*Directions for this task:* Render the entries starting at the line containing "Given: Click the Registry" and ending at the line containing "pos(538,269)" as a two-column CSV with the header input,output. Give one row per entry, with the entry's text under input and its answer under output. Quote each field and replace its line breaks with spaces.

(Entries pointing to words and elements)
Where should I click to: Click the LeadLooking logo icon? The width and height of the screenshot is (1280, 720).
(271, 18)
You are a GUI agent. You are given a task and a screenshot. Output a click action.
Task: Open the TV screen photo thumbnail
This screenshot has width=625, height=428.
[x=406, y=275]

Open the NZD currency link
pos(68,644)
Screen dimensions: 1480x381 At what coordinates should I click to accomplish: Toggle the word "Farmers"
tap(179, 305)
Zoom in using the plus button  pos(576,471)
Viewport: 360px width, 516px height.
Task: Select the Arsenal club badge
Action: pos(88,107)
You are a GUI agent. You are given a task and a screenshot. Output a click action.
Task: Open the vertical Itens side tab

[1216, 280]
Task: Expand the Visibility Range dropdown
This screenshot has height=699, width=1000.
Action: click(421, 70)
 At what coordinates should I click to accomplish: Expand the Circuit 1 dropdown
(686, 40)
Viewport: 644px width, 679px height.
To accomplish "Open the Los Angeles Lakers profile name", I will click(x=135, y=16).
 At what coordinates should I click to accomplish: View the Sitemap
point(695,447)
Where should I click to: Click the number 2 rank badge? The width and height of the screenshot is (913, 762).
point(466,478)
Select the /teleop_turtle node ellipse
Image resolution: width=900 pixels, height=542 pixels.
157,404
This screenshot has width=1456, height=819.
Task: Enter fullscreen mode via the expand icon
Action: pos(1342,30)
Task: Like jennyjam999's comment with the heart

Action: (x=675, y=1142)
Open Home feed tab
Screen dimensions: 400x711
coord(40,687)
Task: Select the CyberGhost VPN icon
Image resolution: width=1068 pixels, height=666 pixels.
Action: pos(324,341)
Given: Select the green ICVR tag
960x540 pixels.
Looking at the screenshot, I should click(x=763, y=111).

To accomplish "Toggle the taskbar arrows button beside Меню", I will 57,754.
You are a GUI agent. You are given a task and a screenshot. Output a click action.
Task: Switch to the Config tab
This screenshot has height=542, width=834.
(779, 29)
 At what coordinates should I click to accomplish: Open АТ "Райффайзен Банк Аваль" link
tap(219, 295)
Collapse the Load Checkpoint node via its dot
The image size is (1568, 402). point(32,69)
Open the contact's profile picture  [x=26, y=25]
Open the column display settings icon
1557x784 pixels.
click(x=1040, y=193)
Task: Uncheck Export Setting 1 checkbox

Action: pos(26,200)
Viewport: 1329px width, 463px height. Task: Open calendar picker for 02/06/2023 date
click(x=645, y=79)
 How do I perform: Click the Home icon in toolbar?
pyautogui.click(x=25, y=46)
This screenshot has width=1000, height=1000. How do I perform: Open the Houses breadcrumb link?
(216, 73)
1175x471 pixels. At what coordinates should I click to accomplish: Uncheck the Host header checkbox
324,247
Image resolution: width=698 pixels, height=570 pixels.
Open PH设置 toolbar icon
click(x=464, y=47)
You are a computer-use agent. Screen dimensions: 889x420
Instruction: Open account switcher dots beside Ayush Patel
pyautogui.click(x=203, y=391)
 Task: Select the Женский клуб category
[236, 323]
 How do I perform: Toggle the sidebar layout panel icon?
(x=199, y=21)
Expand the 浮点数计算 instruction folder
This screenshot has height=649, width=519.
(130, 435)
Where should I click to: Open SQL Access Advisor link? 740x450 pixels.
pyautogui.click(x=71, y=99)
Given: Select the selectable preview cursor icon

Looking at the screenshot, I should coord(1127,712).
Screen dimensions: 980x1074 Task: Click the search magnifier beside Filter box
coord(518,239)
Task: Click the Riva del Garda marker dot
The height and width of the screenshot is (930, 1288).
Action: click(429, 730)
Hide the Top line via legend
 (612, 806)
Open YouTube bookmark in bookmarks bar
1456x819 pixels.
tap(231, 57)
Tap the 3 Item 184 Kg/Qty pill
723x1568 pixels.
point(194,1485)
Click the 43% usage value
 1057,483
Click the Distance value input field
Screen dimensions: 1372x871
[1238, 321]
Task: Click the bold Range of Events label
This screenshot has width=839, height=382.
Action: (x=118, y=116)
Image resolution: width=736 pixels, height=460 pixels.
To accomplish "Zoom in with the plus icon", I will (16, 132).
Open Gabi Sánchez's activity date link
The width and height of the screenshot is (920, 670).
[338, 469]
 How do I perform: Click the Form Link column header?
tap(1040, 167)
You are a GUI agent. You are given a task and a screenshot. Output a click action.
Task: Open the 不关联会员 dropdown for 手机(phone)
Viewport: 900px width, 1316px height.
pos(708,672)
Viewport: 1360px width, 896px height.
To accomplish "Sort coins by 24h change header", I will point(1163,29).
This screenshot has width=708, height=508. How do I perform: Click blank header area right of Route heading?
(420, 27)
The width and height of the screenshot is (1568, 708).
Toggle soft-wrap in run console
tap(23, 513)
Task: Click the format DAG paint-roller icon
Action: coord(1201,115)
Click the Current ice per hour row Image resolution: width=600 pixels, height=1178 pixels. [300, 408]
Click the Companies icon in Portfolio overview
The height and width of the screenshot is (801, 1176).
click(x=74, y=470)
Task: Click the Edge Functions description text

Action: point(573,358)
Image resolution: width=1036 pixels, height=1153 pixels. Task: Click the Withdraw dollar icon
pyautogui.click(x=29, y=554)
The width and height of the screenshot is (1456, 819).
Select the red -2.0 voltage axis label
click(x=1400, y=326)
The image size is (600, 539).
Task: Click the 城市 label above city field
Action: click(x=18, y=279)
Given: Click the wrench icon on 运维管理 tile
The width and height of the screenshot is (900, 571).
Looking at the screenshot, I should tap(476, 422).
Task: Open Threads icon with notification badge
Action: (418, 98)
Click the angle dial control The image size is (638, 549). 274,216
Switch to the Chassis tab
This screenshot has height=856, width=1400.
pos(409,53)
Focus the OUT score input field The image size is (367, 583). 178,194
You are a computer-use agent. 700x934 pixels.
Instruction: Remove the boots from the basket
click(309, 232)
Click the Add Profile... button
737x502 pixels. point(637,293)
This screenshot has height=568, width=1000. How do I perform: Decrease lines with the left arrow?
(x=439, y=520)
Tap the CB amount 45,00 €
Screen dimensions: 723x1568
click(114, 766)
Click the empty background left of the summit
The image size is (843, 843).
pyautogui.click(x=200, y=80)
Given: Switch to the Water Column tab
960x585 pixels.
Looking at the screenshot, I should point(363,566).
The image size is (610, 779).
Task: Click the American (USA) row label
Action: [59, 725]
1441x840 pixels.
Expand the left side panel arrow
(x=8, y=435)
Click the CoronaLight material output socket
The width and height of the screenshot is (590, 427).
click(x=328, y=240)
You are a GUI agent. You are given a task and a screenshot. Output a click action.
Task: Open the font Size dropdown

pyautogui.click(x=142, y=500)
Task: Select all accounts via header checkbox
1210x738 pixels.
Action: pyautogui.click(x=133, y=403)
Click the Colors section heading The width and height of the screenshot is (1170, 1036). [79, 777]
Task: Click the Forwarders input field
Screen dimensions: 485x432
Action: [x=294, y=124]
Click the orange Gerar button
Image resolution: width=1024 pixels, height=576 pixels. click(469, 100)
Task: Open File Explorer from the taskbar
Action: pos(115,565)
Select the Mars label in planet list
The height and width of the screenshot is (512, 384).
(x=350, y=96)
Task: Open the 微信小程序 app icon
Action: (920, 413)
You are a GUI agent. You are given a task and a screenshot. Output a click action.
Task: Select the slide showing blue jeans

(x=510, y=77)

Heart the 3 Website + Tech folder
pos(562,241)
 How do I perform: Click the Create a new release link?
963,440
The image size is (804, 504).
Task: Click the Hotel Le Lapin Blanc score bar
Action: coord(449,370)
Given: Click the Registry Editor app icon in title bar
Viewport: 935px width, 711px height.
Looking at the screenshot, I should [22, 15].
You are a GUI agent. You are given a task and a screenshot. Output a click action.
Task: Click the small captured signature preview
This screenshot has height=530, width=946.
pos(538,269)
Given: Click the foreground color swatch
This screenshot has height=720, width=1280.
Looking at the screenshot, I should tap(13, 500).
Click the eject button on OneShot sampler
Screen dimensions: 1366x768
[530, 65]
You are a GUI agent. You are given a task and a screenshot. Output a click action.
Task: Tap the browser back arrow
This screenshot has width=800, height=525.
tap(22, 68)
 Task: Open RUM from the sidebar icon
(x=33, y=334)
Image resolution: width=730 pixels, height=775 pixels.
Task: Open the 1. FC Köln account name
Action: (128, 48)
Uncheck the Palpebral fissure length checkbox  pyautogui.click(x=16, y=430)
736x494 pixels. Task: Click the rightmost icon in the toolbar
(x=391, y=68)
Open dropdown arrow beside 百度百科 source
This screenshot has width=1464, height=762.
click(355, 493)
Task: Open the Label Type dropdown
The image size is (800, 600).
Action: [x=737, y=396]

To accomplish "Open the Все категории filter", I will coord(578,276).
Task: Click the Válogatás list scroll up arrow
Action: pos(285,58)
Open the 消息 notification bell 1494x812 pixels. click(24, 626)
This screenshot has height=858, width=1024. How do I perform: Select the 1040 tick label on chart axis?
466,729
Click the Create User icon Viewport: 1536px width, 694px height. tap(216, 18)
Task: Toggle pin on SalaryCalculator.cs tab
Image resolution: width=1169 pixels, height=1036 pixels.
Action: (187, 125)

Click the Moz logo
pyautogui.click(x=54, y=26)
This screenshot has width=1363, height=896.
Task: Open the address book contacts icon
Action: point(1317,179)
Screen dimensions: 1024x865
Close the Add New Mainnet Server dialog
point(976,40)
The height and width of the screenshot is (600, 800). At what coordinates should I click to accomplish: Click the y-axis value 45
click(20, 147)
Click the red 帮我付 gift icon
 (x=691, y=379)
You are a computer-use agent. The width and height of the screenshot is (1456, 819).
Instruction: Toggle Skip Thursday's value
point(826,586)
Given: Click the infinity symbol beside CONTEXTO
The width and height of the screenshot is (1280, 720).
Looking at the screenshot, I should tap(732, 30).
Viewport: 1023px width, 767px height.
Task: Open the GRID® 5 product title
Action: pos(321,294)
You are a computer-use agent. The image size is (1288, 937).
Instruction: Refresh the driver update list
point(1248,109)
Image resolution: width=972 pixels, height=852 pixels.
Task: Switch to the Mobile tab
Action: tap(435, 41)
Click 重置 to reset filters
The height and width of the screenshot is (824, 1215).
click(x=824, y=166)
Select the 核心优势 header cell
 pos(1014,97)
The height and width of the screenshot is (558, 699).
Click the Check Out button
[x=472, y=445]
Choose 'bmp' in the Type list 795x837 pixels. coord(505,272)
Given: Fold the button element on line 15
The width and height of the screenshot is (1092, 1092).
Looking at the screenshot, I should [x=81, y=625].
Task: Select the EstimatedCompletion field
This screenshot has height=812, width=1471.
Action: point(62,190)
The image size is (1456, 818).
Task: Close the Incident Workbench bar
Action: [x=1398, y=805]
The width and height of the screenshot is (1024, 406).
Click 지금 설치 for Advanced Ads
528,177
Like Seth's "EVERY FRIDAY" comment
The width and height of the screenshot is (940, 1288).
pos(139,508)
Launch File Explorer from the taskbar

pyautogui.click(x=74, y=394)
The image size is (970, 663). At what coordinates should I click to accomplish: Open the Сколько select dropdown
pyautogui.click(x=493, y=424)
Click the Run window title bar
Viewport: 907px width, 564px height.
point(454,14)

*Correct result:*
input,output
"Given: Click the Registry Editor app icon in title bar Viewport: 935px width, 711px height.","Looking at the screenshot, I should [22, 15]."
"You are a GUI agent. You are given a task and a screenshot. Output a click action. Task: Click the small captured signature preview This screenshot has height=530, width=946.","pos(538,269)"